Extract provided:
3. Lightweight telemetry staging on weak hardware

Use case:

  • device hardware is slow and RAM is limited
  • the daemon must stay simple
  • storage must be sequential and cheap to write

Useful when:

  • constrained and mission-critical environments need cheap, predictable runtime behaviour
  • storage and networking are unreliable

4. Demo and lab setups without a full collector stack

Use case:

  • use the OTLP demo emitter
  • send logs, metrics, and traces into ljd
  • store them or inspect them locally

Useful when:

  • a full OTel Collector deployment would be overkill
  • you want to demonstrate end-to-end OTLP ingest quickly

5. Offline file replay into an OTLP collector

Use case:

  • capture OTLP batches to .logjet files on one run or one machine
  • later replay those files into an OTLP collector
  • do that as fast as possible without waiting for original timings

Useful when:

  • you want a fast demo
  • you need bulk backfill of recorded OTLP logs, metrics, and traces
  • you want to validate stored files against a collector pipeline

6. File archive housekeeping outside the daemon

Use case:

  • file mode keeps rotated segments on disk
  • an operator wants to inspect segment growth and prune old archives deliberately
  • file retention should be managed as an explicit operational step rather than hidden daemon behaviour

Useful when:

  • archived files must be trimmed before shipping or collection
  • retention differs between deployments
  • operators need a safe dry-run before removing old segments

7. Continuous remote drain into a collector

Use case:

  • one ljd instance runs next to OA
  • a second ljd instance connects to the first over the network
  • the second instance forwards retained backlog and live OTLP records into an OTel Collector

Useful when:

  • the appliance cannot push directly to the final collector
  • an external side must initiate the connection
  • you need a lightweight relay instead of deploying a full collector locally

Current Non-Features

These are not implemented yet:

  • advanced restart behaviour when upstream storage is reset or replaced
  • advanced slow-consumer handling
  • ingest rate limiting or priority-aware shedding
  • disk-budget retention management for rotated files
  • production-grade service lifecycle handling

[Stored data entries]
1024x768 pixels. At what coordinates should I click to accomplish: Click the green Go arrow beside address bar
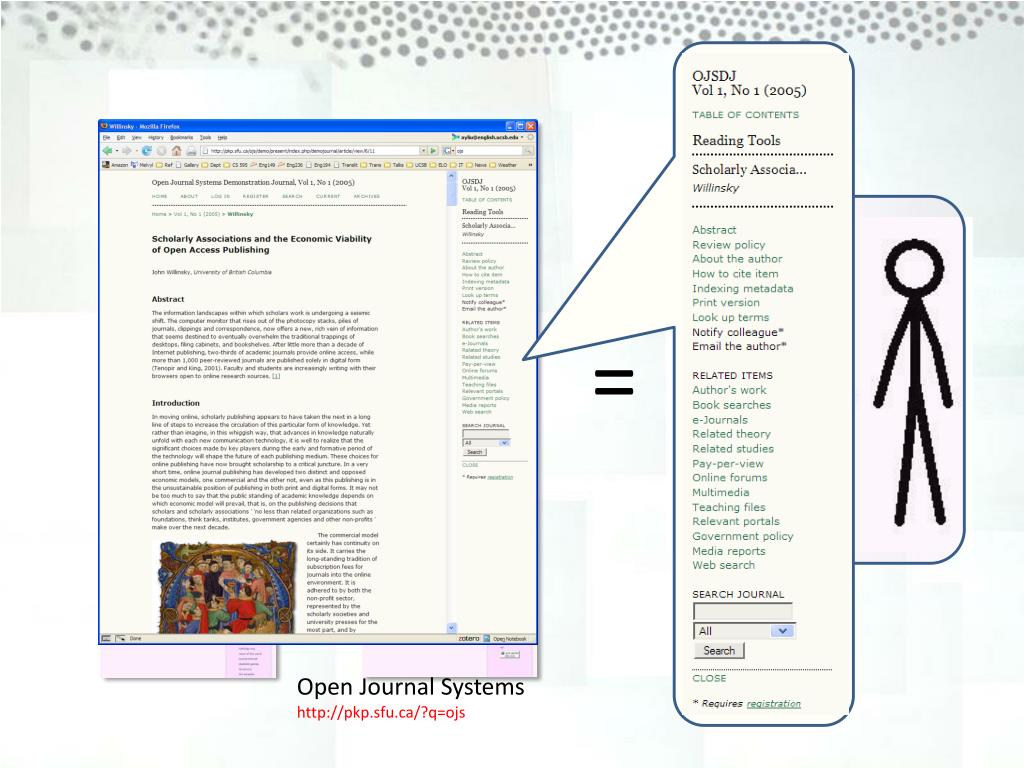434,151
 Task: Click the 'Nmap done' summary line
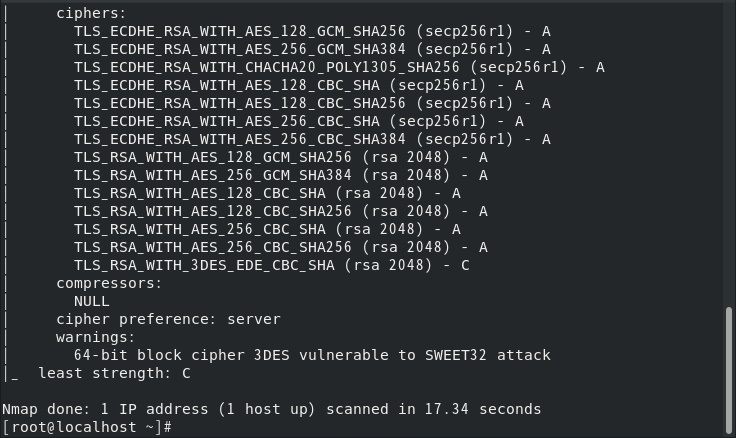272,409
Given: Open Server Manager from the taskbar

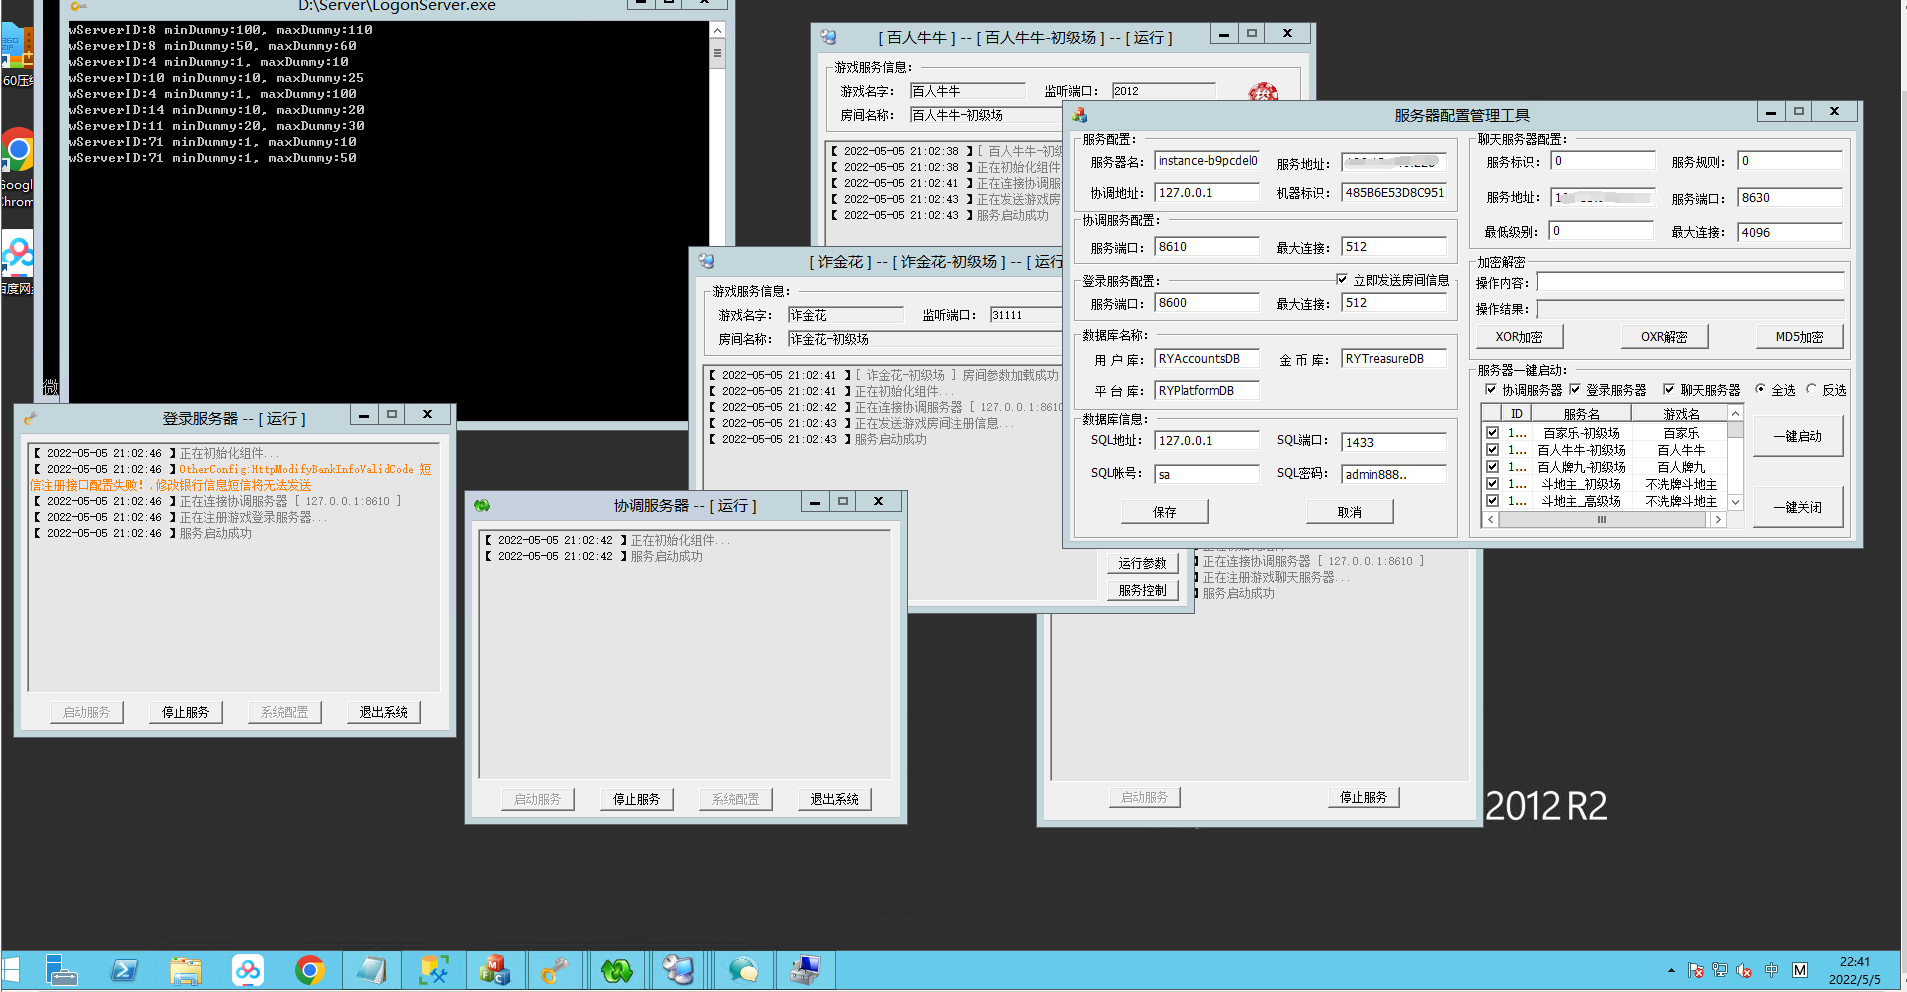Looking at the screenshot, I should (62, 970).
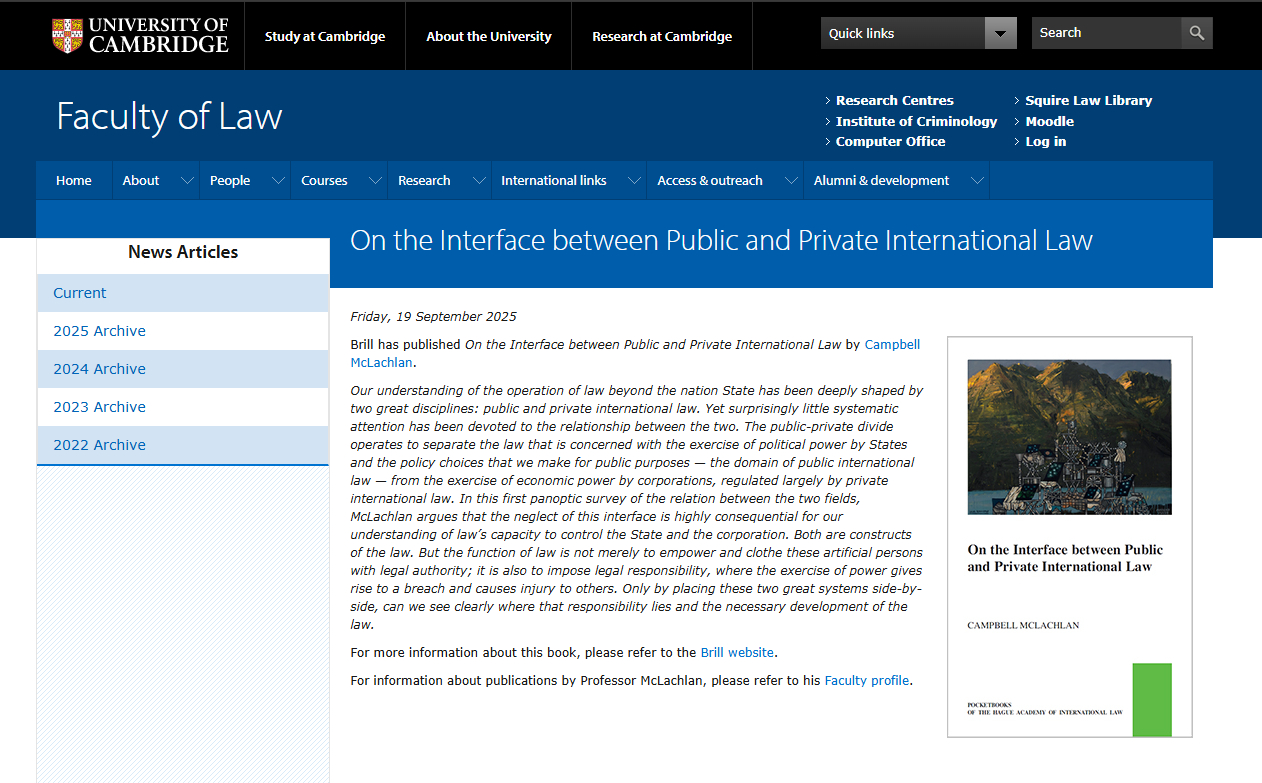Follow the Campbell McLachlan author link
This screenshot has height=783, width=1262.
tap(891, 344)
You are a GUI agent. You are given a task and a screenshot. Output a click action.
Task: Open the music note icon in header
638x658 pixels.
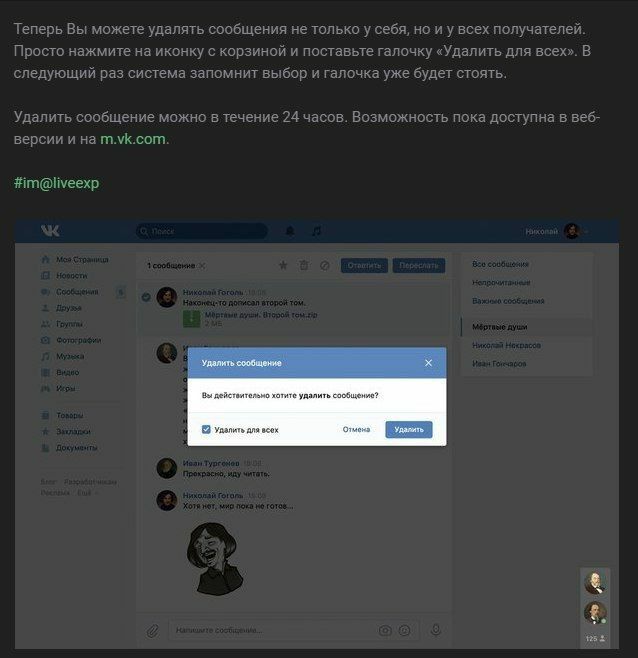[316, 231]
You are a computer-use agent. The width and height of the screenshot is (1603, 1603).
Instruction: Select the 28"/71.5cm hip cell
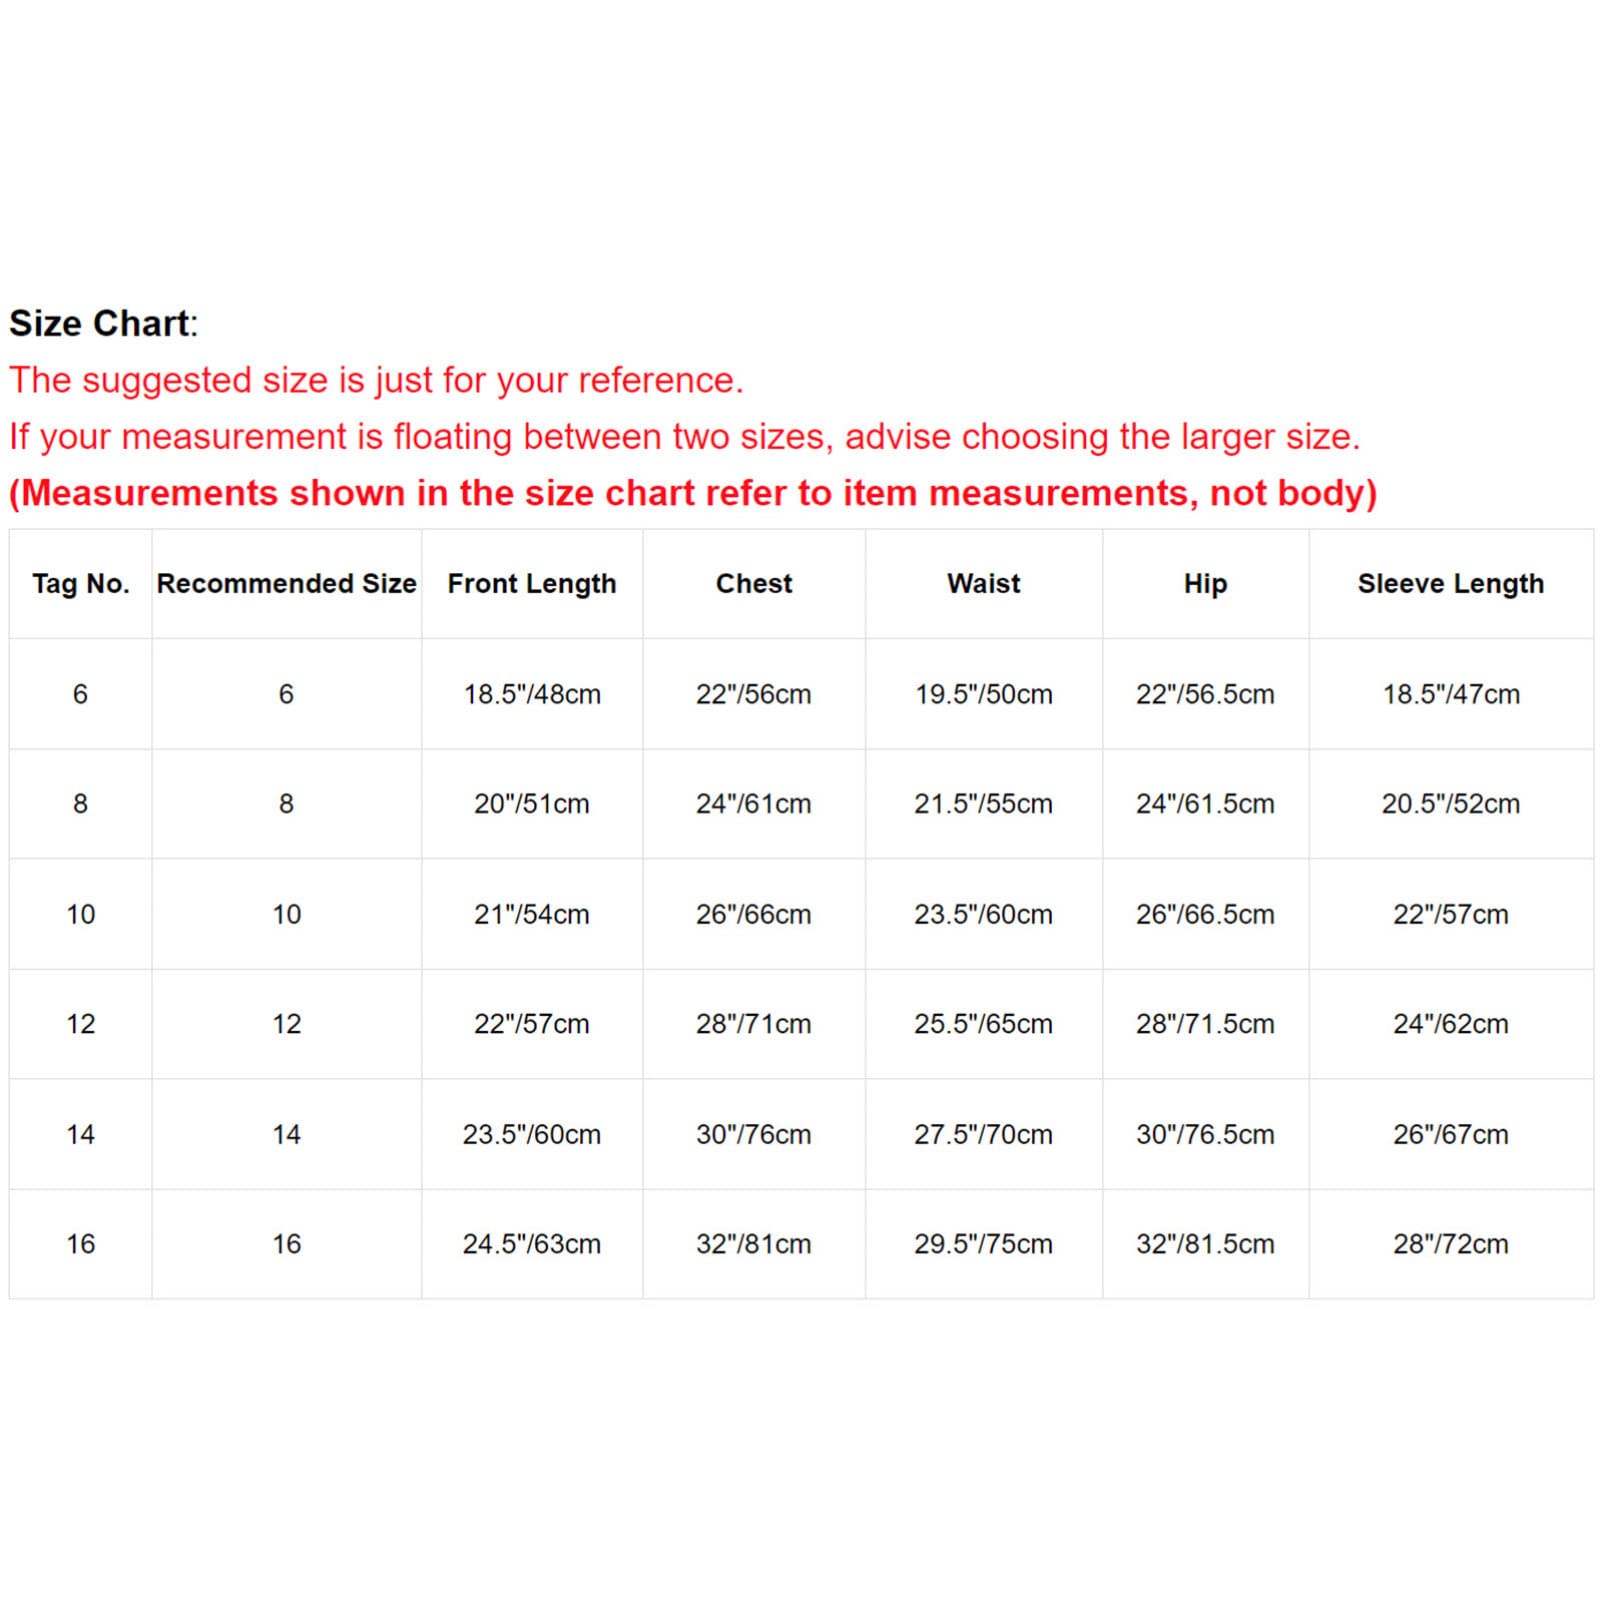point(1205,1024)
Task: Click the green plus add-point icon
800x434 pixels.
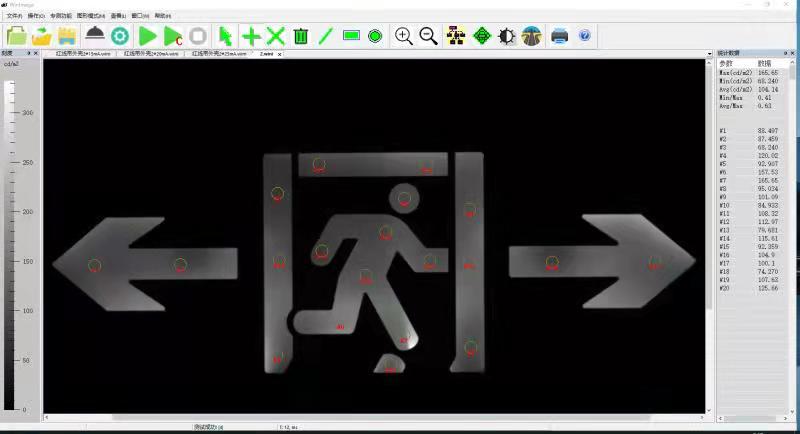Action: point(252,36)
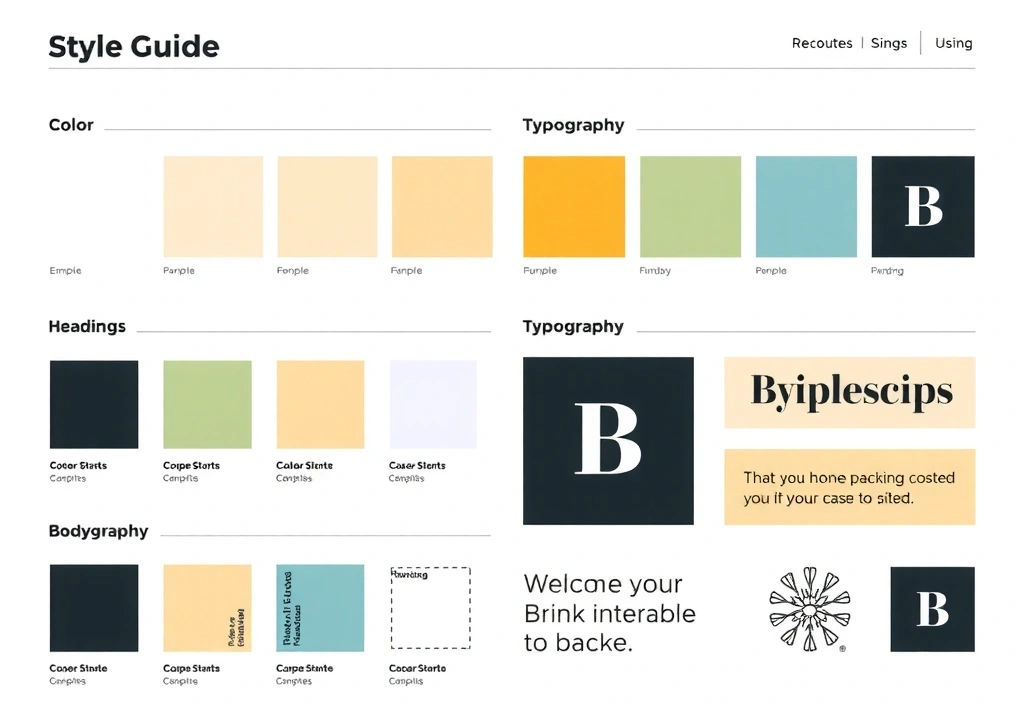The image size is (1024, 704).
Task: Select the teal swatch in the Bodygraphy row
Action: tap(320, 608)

What you need to do:
Answer these questions using the extract on ljd use cases:
(a) In the continuous remote drain setup, what does the second ljd instance forward into an OTel Collector?
(b) To what kind of files are OTLP batches captured for later replay?
(c) Which unimplemented feature listed under "Current Non-Features" concerns rotated files?
These data entries have no connection to the extract on ljd use cases.

Complete response:
(a) It forwards retained backlog and live OTLP records.
(b) They are captured to .logjet files.
(c) Disk-budget retention management for rotated files.